*WORK INSTRUCTIONS*: Reproduce exactly the lines from the one containing "Given: Select the 7d Range label" through the last line of the records below, both included, and nothing else.

GIVEN DATA START

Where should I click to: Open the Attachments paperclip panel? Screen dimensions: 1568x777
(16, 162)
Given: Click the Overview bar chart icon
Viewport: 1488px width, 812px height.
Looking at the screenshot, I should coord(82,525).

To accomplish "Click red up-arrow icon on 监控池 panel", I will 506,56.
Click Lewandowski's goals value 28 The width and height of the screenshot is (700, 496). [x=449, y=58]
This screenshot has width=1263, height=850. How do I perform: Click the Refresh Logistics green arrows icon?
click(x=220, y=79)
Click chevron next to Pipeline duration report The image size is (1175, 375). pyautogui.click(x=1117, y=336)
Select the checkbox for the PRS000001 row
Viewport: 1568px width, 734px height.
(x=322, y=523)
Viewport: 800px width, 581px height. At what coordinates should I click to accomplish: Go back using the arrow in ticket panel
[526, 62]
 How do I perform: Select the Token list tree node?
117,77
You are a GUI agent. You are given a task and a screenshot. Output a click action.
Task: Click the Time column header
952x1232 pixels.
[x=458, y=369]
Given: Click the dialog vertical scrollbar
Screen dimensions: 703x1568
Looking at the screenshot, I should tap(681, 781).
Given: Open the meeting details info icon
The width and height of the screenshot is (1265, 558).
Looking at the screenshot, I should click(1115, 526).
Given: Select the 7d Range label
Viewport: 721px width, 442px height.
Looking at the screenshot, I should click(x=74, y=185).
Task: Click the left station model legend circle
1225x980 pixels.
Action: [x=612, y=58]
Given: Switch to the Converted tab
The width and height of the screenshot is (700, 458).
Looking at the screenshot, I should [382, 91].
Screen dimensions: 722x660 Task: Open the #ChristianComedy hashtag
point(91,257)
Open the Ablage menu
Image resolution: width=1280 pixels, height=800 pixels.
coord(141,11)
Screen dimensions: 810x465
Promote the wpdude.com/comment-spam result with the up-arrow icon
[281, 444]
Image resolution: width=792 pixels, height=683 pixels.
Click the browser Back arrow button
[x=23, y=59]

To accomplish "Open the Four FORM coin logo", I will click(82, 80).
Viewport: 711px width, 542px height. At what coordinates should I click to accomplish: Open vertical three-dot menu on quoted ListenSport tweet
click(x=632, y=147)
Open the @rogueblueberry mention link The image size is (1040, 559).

GIVEN DATA END

*TASK SOLUTION*:
Given: Select the 7d Range label
Viewport: 721px width, 442px height.
Looking at the screenshot, I should click(x=74, y=185).
Task: Click the left station model legend circle
1225x980 pixels.
Action: [x=612, y=58]
Given: Switch to the Converted tab
The width and height of the screenshot is (700, 458).
Looking at the screenshot, I should [382, 91].
Screen dimensions: 722x660 Task: Open the #ChristianComedy hashtag
point(91,257)
Open the Ablage menu
Image resolution: width=1280 pixels, height=800 pixels.
coord(141,11)
Screen dimensions: 810x465
Promote the wpdude.com/comment-spam result with the up-arrow icon
[281, 444]
Image resolution: width=792 pixels, height=683 pixels.
Click the browser Back arrow button
[x=23, y=59]

To accomplish "Open the Four FORM coin logo", I will click(82, 80).
Viewport: 711px width, 542px height. At what coordinates should I click to accomplish: Open vertical three-dot menu on quoted ListenSport tweet
click(x=632, y=147)
Open the @rogueblueberry mention link The image size is (1040, 559).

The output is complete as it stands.